“The Bank of Canada today increased its target for the overnight rate to 1 1/4 per cent… However, uncertainty surrounding the future of the North American Free Trade Agreement (NAFTA) is clouding the economic outlook… In Canada, real GDP growth is expected to slow to 2.2 per cent in 2018 and 1.6 per cent in 2019, following an estimated 3.0 per cent in 2017. Growth is expected to remain above potential through the first quarter of 2018 and then slow to a rate close to potential for the rest of the projection horizon… While the economic outlook is expected to warrant higher interest rates over time, some continued monetary policy accommodation will likely be needed to keep the economy operating close to potential and inflation on target.” (Bank of Canada, January 17, 2017)

In a widely expected move, the Bank of Canada raised its key lending rate by 25 basis points to 1.25% On Jan. 17th, This represented the third consecutive increase in the benchmark policy rate from its record low-level last summer.

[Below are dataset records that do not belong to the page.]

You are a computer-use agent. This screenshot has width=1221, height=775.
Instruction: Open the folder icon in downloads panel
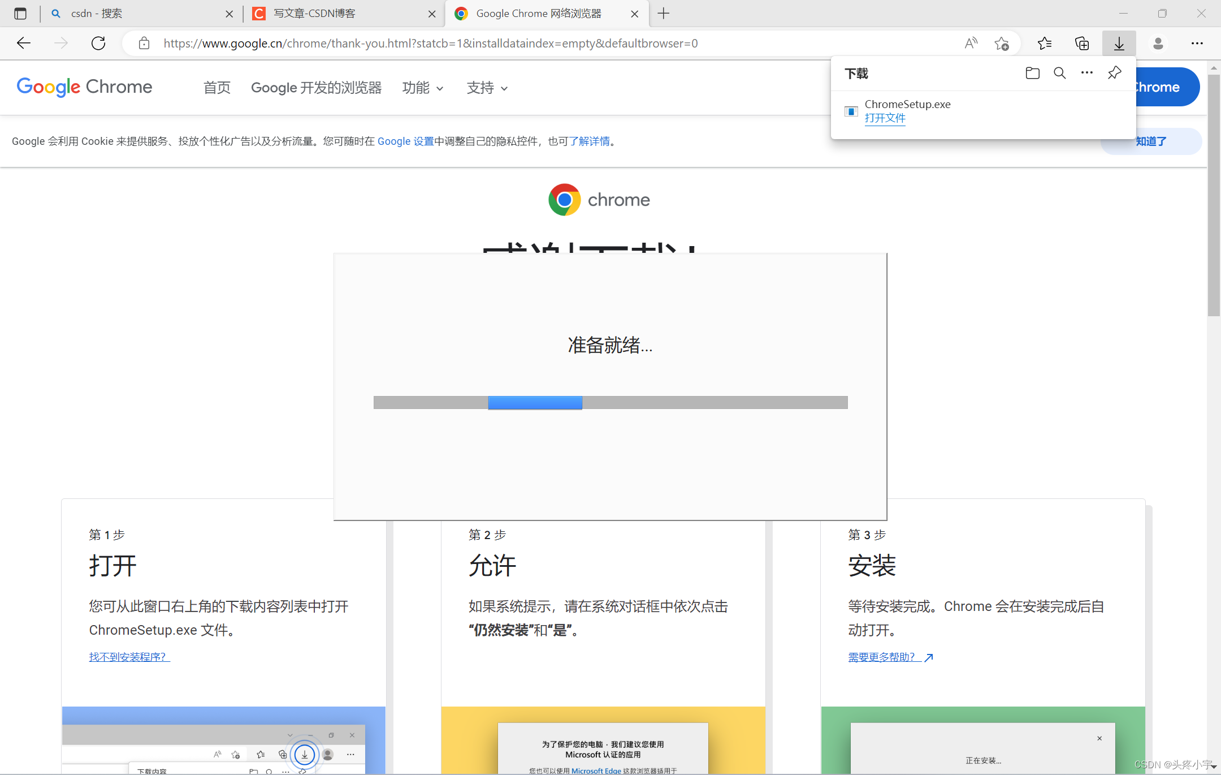(x=1031, y=74)
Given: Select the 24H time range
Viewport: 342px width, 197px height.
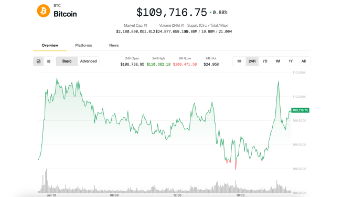Looking at the screenshot, I should click(x=252, y=61).
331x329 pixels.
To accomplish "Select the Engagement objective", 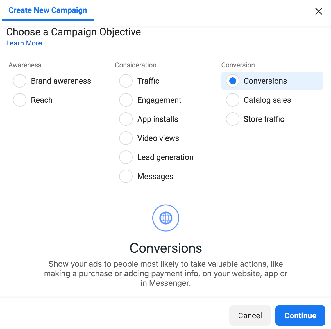I will 126,100.
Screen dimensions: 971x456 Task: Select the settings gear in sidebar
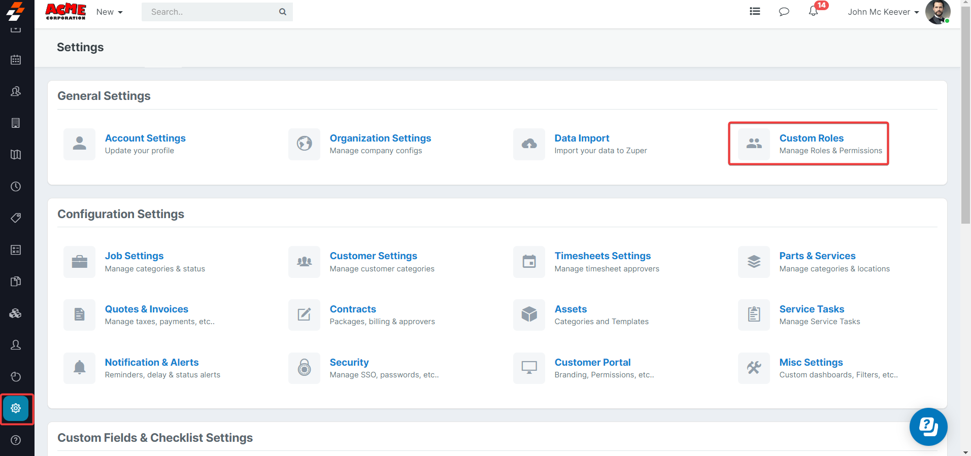coord(16,408)
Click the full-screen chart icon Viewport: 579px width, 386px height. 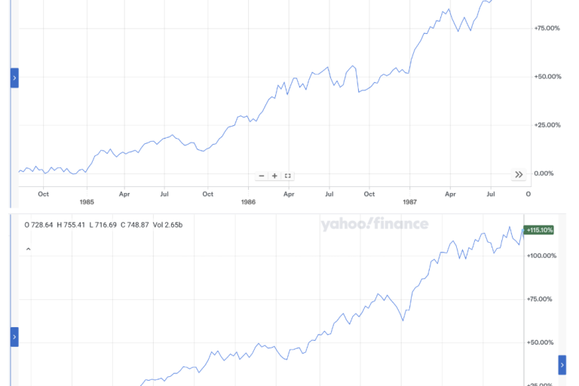(288, 176)
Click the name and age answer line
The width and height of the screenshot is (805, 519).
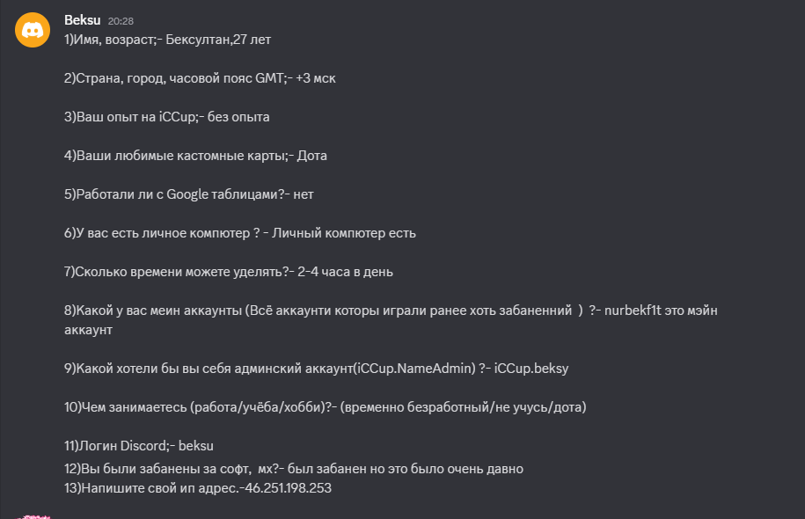pyautogui.click(x=167, y=40)
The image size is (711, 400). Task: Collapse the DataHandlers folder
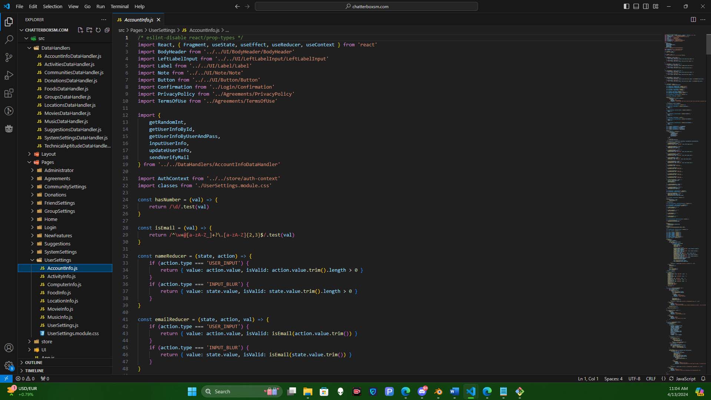click(56, 48)
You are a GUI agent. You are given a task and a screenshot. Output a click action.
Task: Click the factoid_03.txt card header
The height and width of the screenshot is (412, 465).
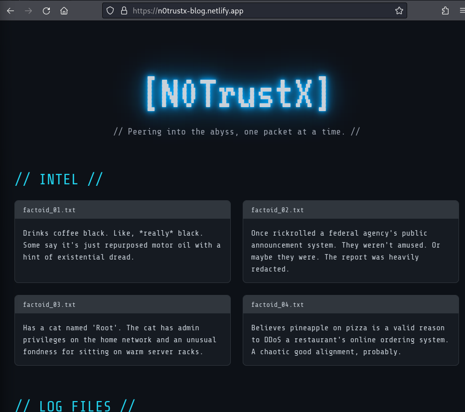click(123, 304)
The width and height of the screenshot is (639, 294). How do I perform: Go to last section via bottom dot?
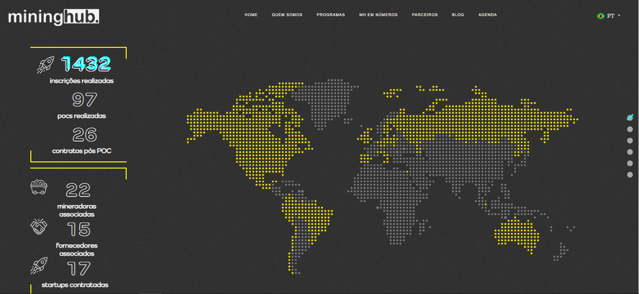click(630, 175)
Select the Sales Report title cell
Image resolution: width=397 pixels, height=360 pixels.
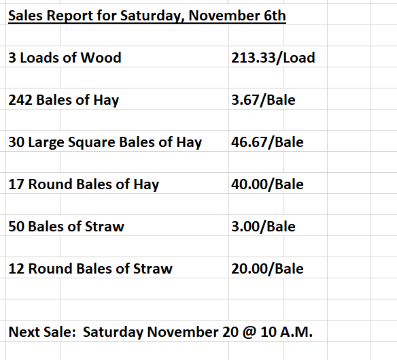point(147,16)
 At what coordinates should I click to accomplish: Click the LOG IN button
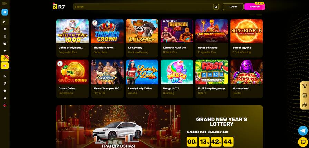(x=233, y=7)
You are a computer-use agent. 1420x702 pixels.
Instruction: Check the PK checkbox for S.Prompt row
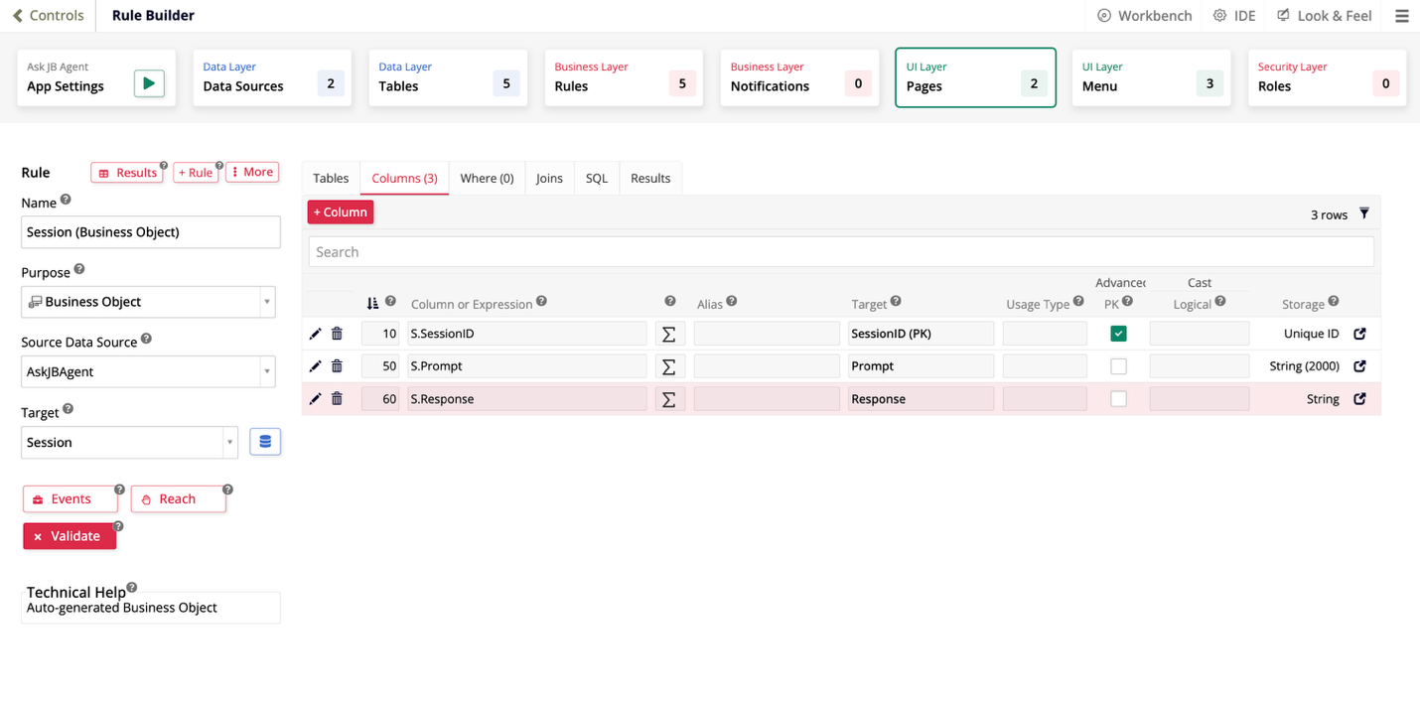click(1118, 366)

The BoC acknowledged that the country experienced a string of unusually strong economic releases late in 2017, and as a result, is “operating roughly at capacity”.

Accordingly, the BoC upgraded its Canadian GDP growth forecasts slightly to 2.2% for 2018 and to 1.6% for 2019.

The expected slowing in the Canadian economy in 2019 will be concentrated in both consumer spending and housing expenditures. As well, the Bank’s slower growth projection for 2019 is also affected by the possibility of a NAFTA trade collapse, and its negative impact of future investment and employment in Canada.